Artificial Intelligence for localization and segmentation of organs in medical imaging

Monday 1 July 2024, 10:30 am
PhD candidate
G.E. Humpire Mamani
Promotor(s)
prof. dr. B. van Ginneken, prof. dr. W.M. Prokop
Co-promotor(s)
dr. ir. C. Jacobs, dr. N. Lessmann
Location
Aula

This thesis explores the use of deep learning to enhance the detection and segmentation of structures in CT scans, particularly for oncology patients. Chapter 2 introduces a method for localizing organs in 3D using orthogonal views. Chapter 3 details a CNN-based segmentation algorithm for the spleen, showing high clinical readiness. Chapter 4 addresses the segmentation of kidney abnormalities, highlighting an ablation study to optimize performance. Chapter 5 demonstrates the use of transfer learning to segment additional structures from a partially annotated dataset. The work emphasizes the potential of automated tools to reduce radiologists' workloads, improve accuracy, and aid in clinical decision-making by providing reliable segmentation and localization, which are crucial for diagnosis and treatment planning. The thesis concludes that these methods can significantly contribute to computer-aided detection and diagnosis systems.

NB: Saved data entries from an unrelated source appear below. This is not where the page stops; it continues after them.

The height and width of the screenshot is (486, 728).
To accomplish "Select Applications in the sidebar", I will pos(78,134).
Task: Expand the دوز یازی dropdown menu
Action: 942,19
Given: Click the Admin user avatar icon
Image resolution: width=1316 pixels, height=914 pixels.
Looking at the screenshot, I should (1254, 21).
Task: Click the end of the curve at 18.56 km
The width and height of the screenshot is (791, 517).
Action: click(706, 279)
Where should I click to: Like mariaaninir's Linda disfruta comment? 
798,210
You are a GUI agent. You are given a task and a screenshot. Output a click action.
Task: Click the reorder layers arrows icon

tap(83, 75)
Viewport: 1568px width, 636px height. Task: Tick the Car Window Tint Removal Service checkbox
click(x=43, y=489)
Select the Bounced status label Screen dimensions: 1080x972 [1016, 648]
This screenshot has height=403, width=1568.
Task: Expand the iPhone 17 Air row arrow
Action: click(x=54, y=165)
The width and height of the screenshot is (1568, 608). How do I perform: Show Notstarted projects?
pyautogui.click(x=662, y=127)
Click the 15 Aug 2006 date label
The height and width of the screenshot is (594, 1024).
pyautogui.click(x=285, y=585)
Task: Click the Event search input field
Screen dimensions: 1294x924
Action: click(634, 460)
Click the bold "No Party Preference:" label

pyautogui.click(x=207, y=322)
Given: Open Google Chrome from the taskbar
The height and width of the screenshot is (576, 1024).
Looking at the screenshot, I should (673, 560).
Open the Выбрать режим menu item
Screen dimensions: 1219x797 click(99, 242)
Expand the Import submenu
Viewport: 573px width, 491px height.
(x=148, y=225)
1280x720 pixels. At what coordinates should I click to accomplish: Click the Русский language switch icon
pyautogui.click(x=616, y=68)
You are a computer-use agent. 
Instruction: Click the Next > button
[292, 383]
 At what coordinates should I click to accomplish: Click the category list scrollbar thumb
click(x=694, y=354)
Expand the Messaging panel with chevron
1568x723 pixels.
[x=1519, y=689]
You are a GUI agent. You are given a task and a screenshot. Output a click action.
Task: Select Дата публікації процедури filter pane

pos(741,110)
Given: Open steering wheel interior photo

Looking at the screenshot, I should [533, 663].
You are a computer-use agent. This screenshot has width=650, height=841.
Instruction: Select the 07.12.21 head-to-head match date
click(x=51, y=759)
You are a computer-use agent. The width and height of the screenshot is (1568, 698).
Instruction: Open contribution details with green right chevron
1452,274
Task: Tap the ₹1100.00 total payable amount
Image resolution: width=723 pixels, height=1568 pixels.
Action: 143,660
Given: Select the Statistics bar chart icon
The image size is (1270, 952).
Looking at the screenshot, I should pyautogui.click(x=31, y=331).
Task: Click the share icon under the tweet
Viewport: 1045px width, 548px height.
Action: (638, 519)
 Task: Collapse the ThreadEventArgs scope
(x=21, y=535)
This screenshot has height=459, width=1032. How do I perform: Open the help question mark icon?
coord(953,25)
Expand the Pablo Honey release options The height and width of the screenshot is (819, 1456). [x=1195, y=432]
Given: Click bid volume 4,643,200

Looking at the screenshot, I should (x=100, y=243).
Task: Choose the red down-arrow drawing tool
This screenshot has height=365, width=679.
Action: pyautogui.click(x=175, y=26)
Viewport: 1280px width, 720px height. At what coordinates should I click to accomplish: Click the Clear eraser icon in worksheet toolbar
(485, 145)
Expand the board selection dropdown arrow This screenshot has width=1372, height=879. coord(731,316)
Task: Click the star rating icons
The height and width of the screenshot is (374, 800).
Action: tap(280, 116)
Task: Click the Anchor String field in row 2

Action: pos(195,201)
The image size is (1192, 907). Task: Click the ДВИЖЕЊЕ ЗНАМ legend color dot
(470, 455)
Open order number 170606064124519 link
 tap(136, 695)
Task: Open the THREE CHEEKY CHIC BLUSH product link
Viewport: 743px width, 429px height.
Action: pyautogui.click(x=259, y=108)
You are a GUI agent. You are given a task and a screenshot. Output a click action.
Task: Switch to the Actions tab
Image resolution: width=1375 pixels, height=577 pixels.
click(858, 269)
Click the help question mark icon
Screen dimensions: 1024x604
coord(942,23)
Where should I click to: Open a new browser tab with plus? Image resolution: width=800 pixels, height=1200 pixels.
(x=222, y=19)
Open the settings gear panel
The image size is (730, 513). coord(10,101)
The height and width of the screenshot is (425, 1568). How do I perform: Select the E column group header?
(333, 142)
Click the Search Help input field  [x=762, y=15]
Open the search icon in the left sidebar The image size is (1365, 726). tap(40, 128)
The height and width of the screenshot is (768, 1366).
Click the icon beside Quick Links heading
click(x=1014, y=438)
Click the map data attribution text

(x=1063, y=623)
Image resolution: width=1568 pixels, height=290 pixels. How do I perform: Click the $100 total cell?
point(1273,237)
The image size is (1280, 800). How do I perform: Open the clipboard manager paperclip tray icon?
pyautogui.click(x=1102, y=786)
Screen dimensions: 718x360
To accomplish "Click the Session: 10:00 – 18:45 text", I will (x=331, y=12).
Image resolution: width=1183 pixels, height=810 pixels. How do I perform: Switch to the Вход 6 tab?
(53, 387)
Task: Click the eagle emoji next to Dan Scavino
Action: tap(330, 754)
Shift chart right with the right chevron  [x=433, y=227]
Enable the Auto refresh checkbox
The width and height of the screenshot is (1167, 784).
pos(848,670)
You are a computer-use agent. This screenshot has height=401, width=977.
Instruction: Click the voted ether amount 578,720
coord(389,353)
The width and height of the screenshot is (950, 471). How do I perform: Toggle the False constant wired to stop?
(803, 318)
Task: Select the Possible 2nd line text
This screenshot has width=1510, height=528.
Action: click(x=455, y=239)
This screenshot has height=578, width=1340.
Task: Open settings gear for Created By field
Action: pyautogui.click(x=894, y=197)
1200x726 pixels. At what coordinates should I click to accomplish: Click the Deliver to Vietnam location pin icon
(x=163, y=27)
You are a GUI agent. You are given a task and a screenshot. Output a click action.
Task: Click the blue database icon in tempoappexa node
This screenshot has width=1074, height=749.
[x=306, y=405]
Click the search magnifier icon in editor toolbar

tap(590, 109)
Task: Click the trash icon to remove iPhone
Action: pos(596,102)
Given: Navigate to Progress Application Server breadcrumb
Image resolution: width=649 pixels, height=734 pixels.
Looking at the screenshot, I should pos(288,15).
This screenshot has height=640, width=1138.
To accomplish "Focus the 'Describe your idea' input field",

Gabriel E Humpire-Mamani graduated from Systems Engineering at the National University of San Agustin, Peru. In 2012, he obtained a master’s degree in computer science at the University of Sao Paulo, Brazil. In February 2016, he started working as a Ph.D. student at DIAG. His doctoral research focused on detecting and segmenting organs in cancer patients.